Why Smart TVs Are Also a Privacy Issue
Even when smart TVs are not infected with malware, they collect and transmit data. Many smart TV platforms track viewing habits, app usage, device identifiers, advertising data, and sometimes content recognition signals.
A research paper titled The TV is Smart and Full of Trackers found that smart TV apps and platforms frequently connect to advertising and tracking services. That research focused on privacy, not criminal proxy abuse, but it reinforces the same point: smart TVs are active internet devices, not passive screens.
If a device is connected to the internet, it deserves the same security attention as a phone or computer.
What to Do If You Suspect Infection
If you suspect a device is compromised, disconnect it from the internet immediately. Unplug it or remove it from Wi-Fi. Then change your router and Wi-Fi passwords from a trusted computer or phone. Reboot your router and check for firmware updates.
Factory resetting the device may help, but it is not always enough if malware is embedded deeply or pre-installed in firmware. For suspicious off-brand devices, replacement may be safer than reset.
You can also contact your internet service provider if you receive abuse warnings or notice unusual traffic. If you believe your network was used in fraud or cybercrime, you can report it to the FBI Internet Crime Complaint Center.
Why This Problem Is Growing
The smart-home market keeps expanding. Every connected device adds convenience, but also adds a possible attack point. Many consumers do not think of TVs, projectors, and picture frames as computers, but that is exactly what they are.

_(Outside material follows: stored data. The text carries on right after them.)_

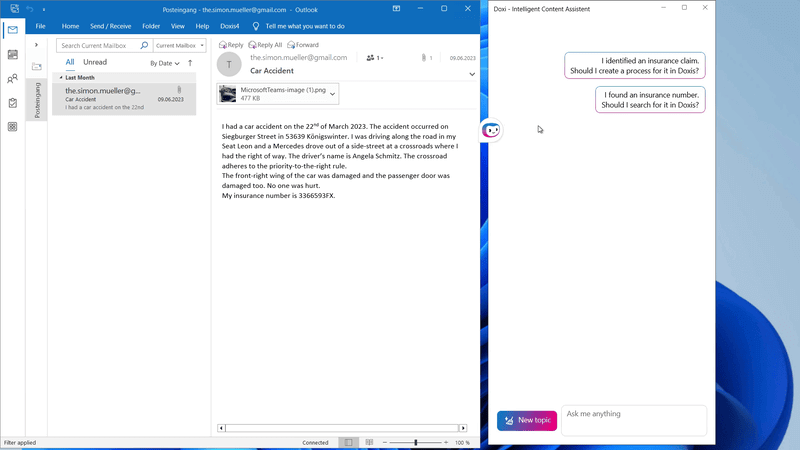Image resolution: width=800 pixels, height=450 pixels.
Task: Open the Doxis4 ribbon tab
Action: click(x=231, y=26)
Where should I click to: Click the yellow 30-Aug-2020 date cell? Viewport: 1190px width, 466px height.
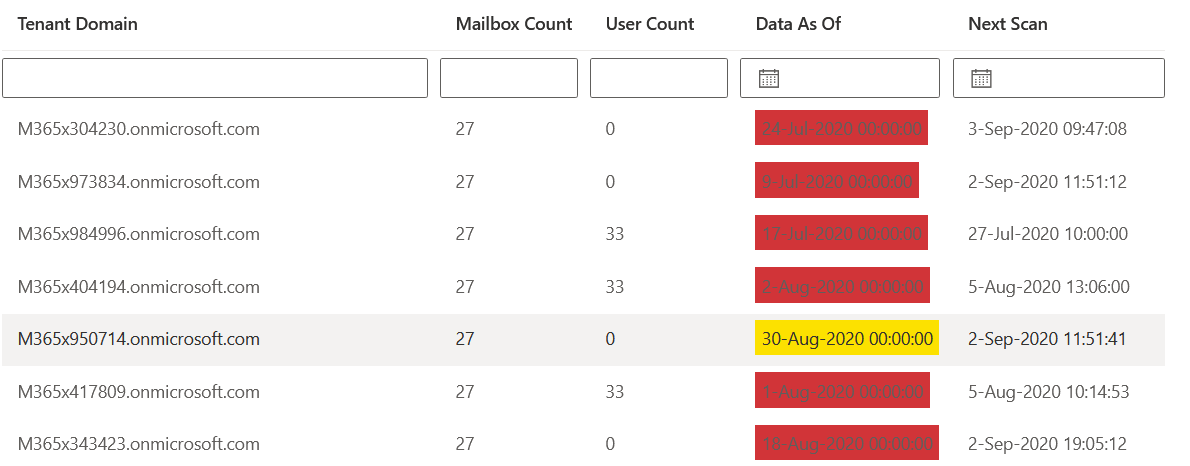(x=847, y=339)
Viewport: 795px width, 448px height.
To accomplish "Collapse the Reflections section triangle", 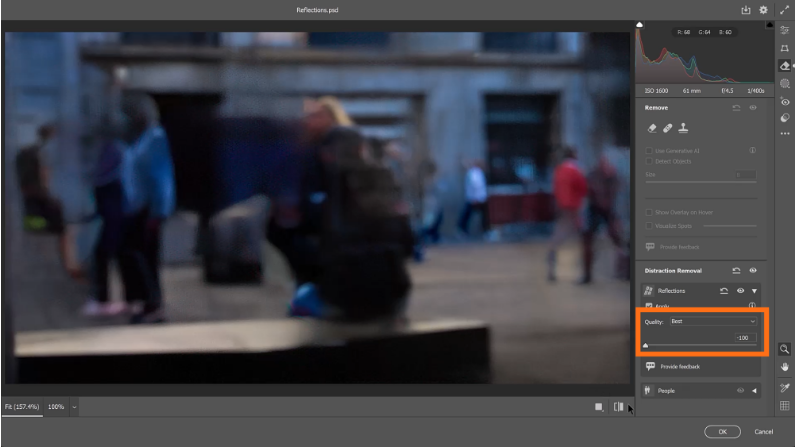I will click(x=754, y=290).
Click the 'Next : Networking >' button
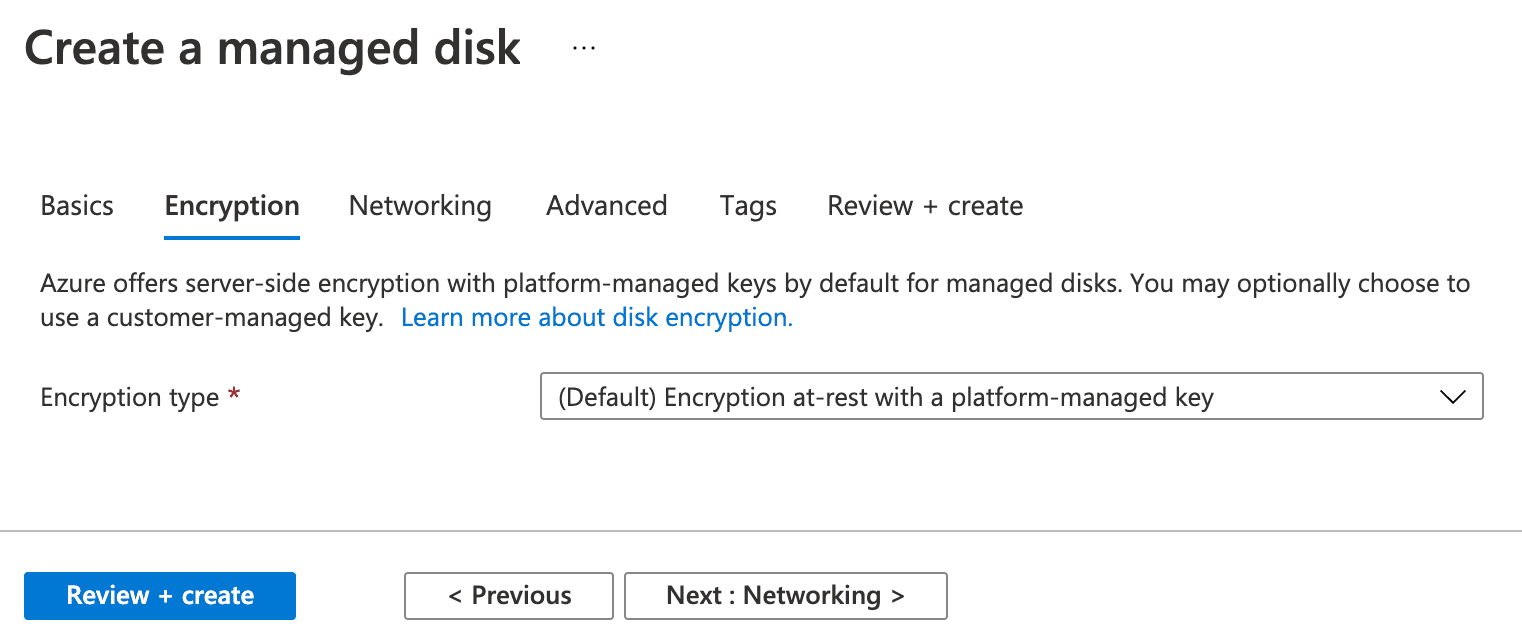Viewport: 1522px width, 642px height. [x=785, y=595]
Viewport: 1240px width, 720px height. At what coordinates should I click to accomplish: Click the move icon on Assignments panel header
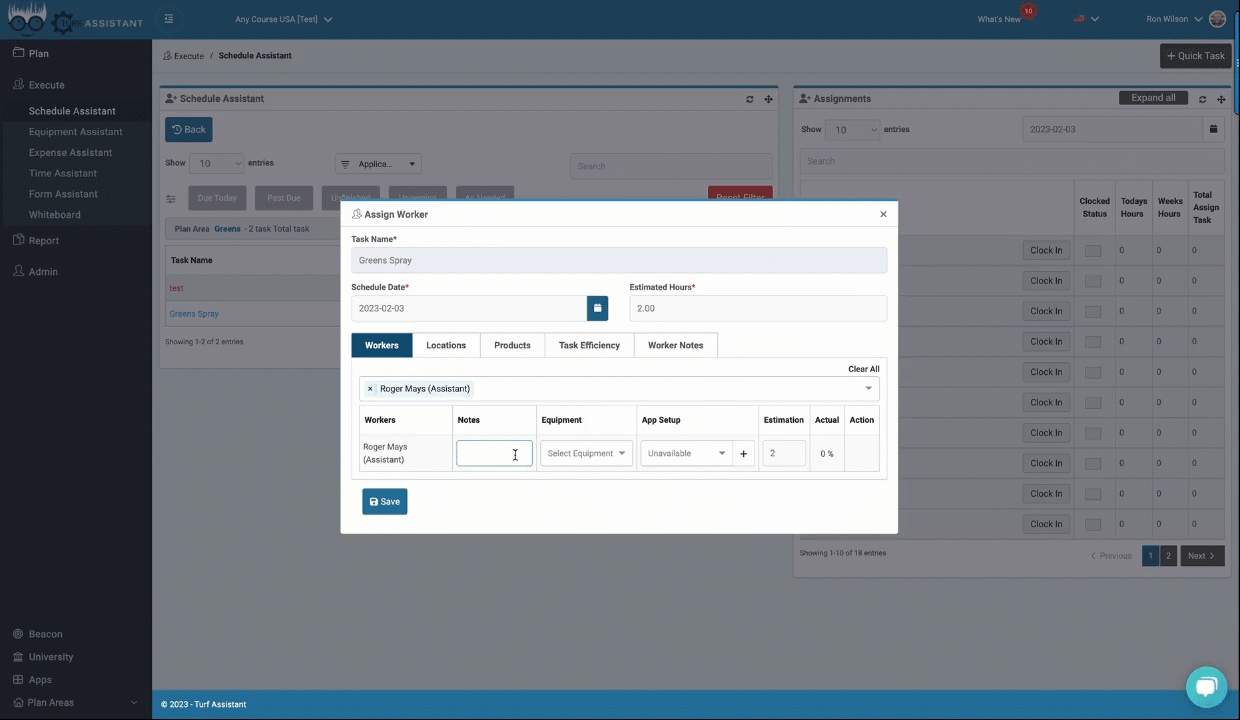click(1221, 99)
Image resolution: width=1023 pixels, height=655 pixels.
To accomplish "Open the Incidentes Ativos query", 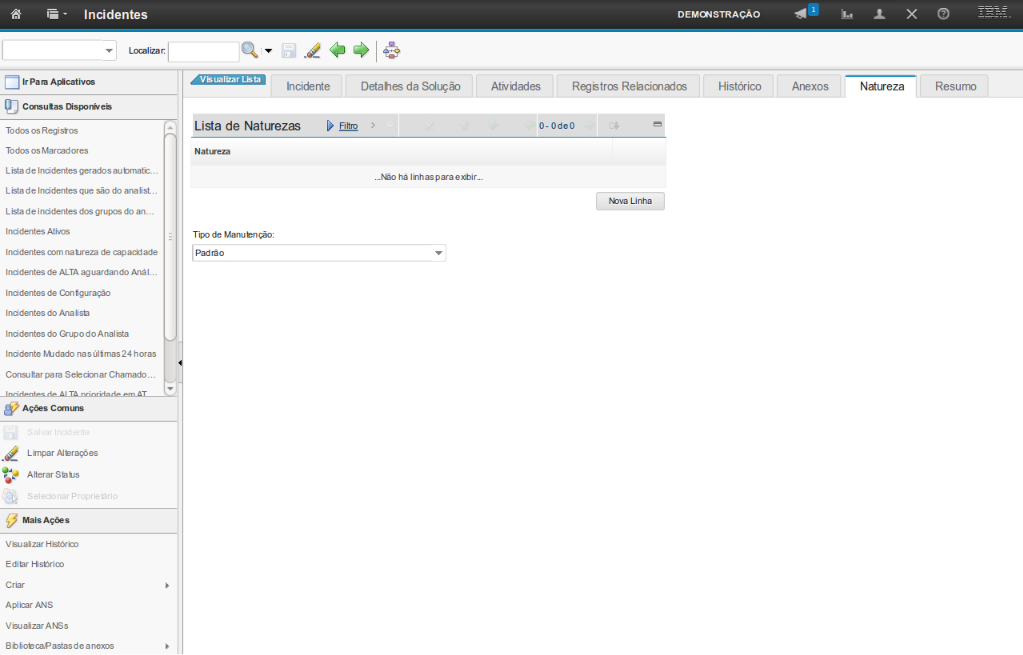I will coord(38,231).
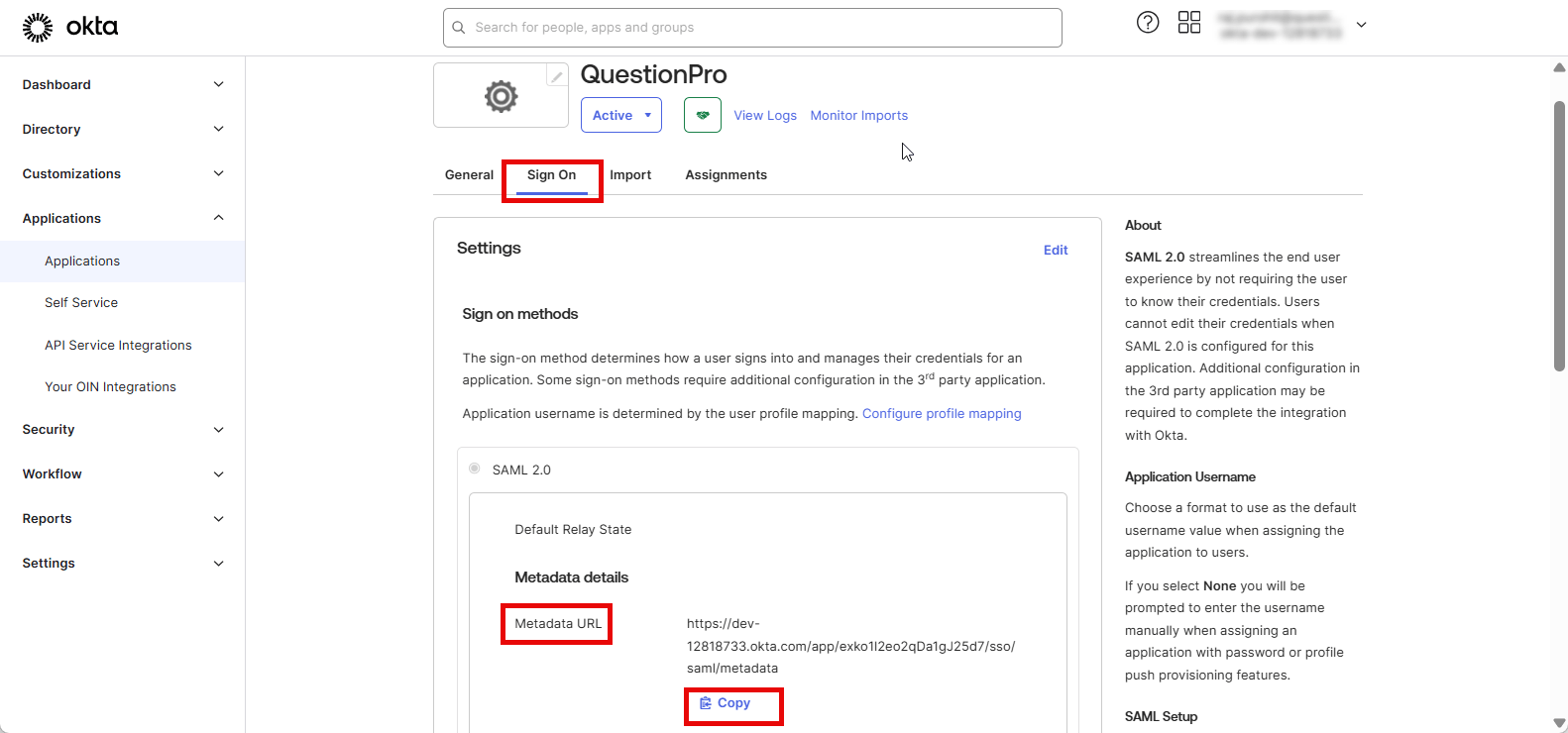The width and height of the screenshot is (1568, 733).
Task: Open the apps grid icon
Action: point(1189,23)
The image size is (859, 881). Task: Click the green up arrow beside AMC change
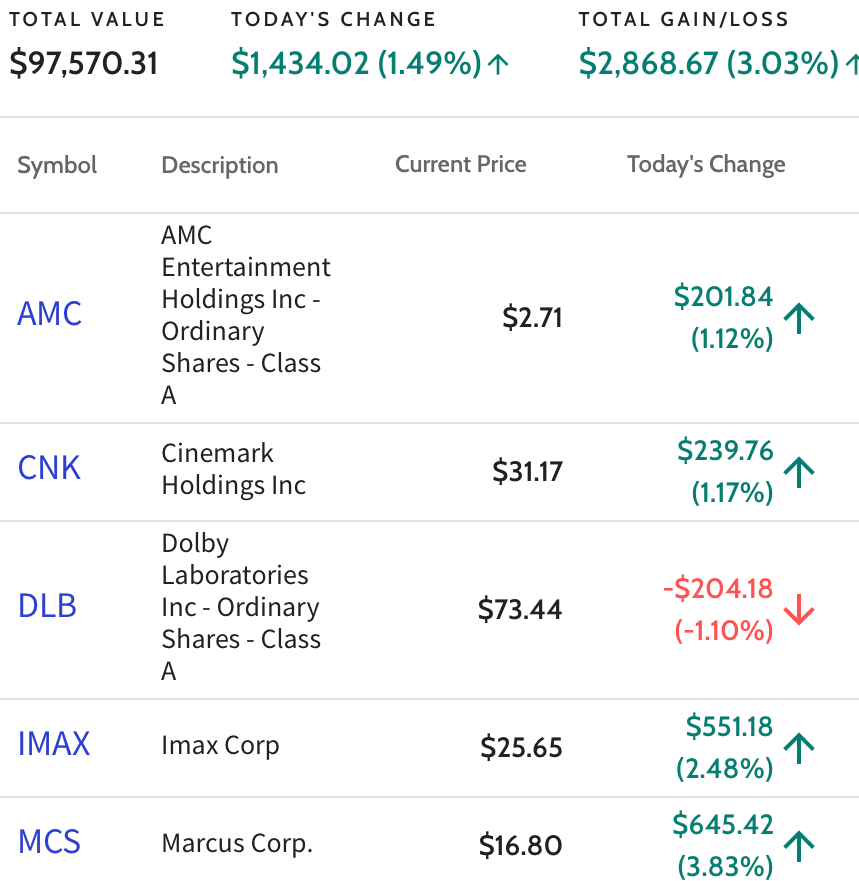point(799,318)
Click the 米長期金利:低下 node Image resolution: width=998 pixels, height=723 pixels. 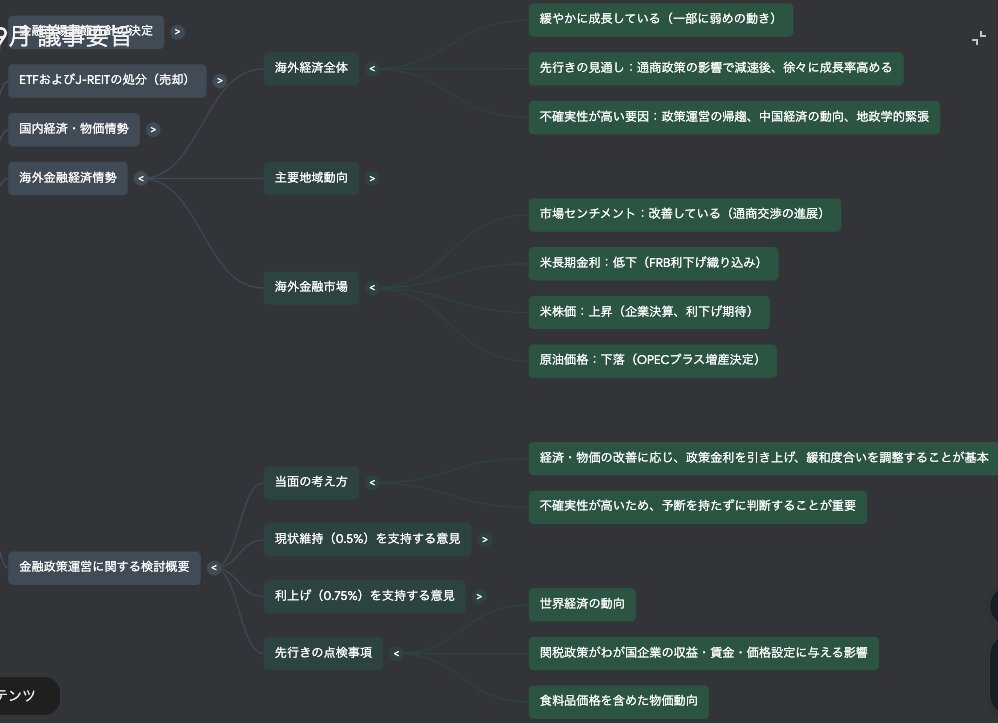652,264
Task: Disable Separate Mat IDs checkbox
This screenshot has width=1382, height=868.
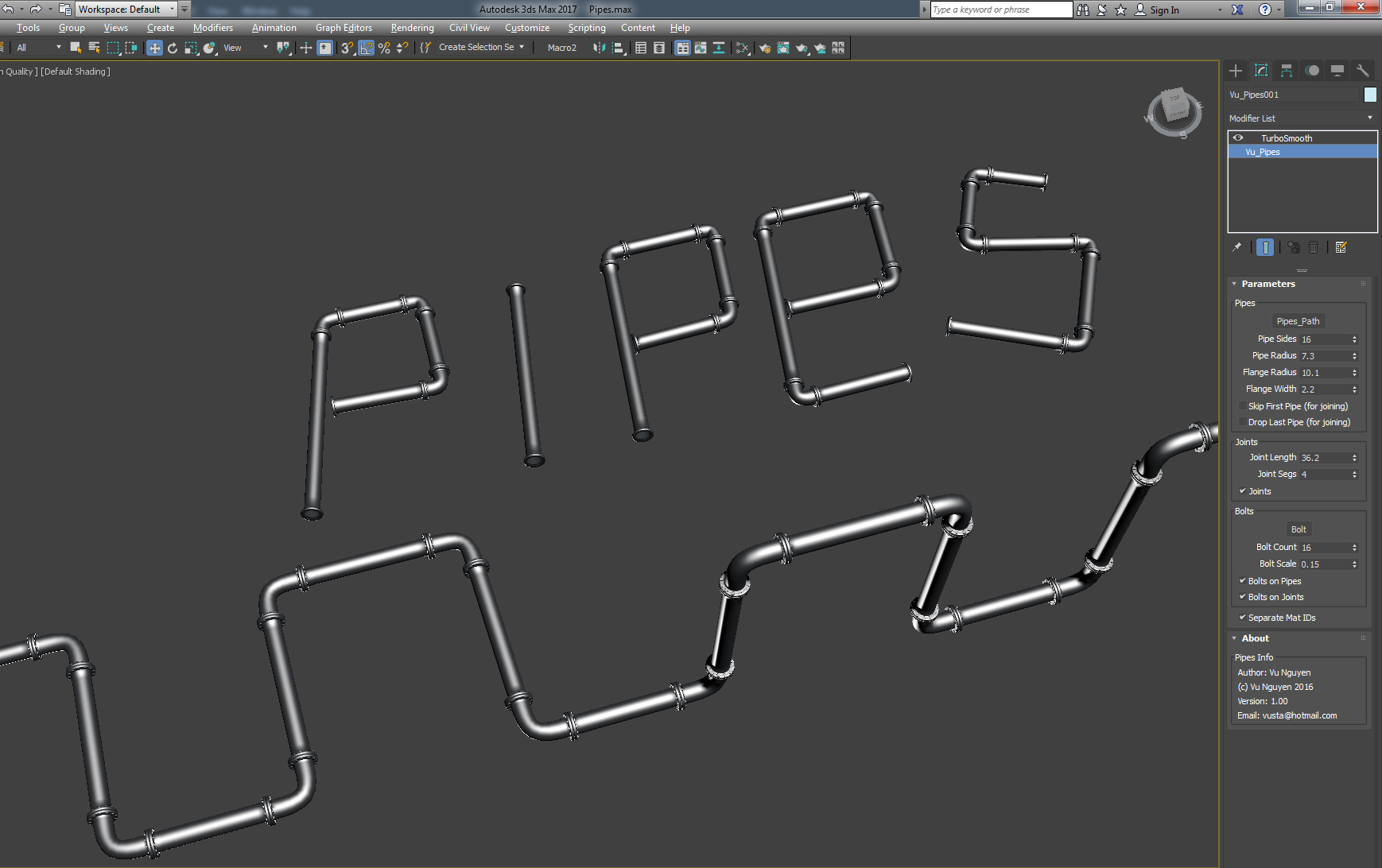Action: (1243, 618)
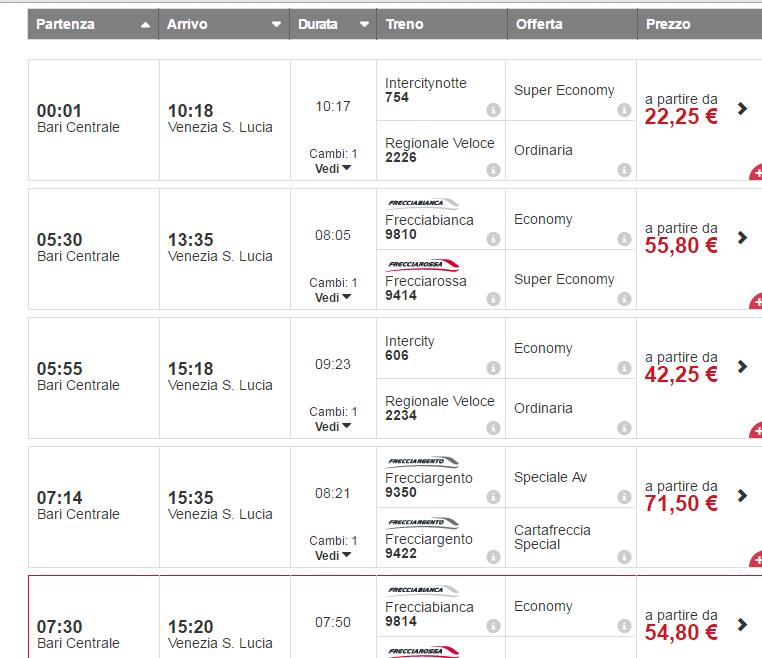The width and height of the screenshot is (762, 658).
Task: Click red plus icon on 00:01 departure row
Action: [x=756, y=174]
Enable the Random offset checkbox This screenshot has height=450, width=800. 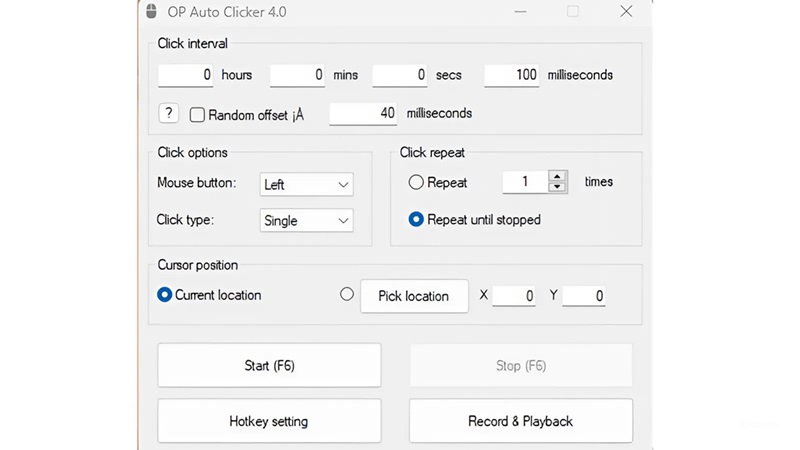[x=198, y=115]
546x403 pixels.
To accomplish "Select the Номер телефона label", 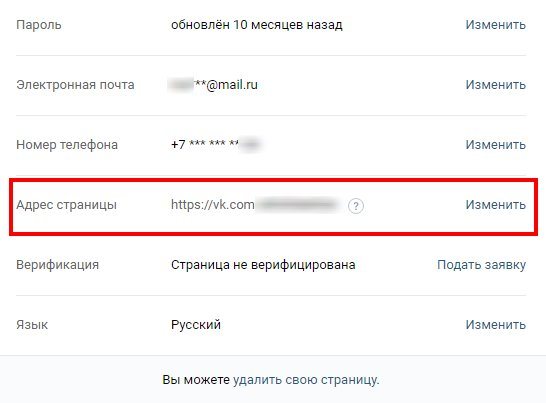I will coord(67,145).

Cybercriminals like devices that are cheap, widely distributed, always online, rarely monitored, and poorly updated. Smart TVs and streaming boxes fit that profile too often.
As residential proxy networks become more valuable to criminals, home devices will remain attractive targets. The threat is not only about stealing your password. It is also about stealing the reputation of your internet connection.
Final Takeaway
The FBI is warning that compromised smart TVs, streaming devices, projectors, and other connected home electronics can be used to route criminal traffic through ordinary home internet connections. These devices may become part of residential proxy networks or botnets, allowing criminals to hide behind innocent users’ IP addresses.
The risk is highest with cheap, off-brand, poorly supported devices, suspicious “free streaming” products, pirated apps, and devices that cannot receive updates. Once compromised, a device may continue working normally while quietly helping criminals commit fraud, hide malware activity, or bypass security systems.
The safest response is practical. Check your connected devices, update firmware, avoid pirated streaming apps, change default passwords, use reputable brands, put smart devices on a guest network, and disconnect anything suspicious. Your smart TV may look like entertainment equipment, but once it connects to the internet, it becomes part of your home’s security perimeter.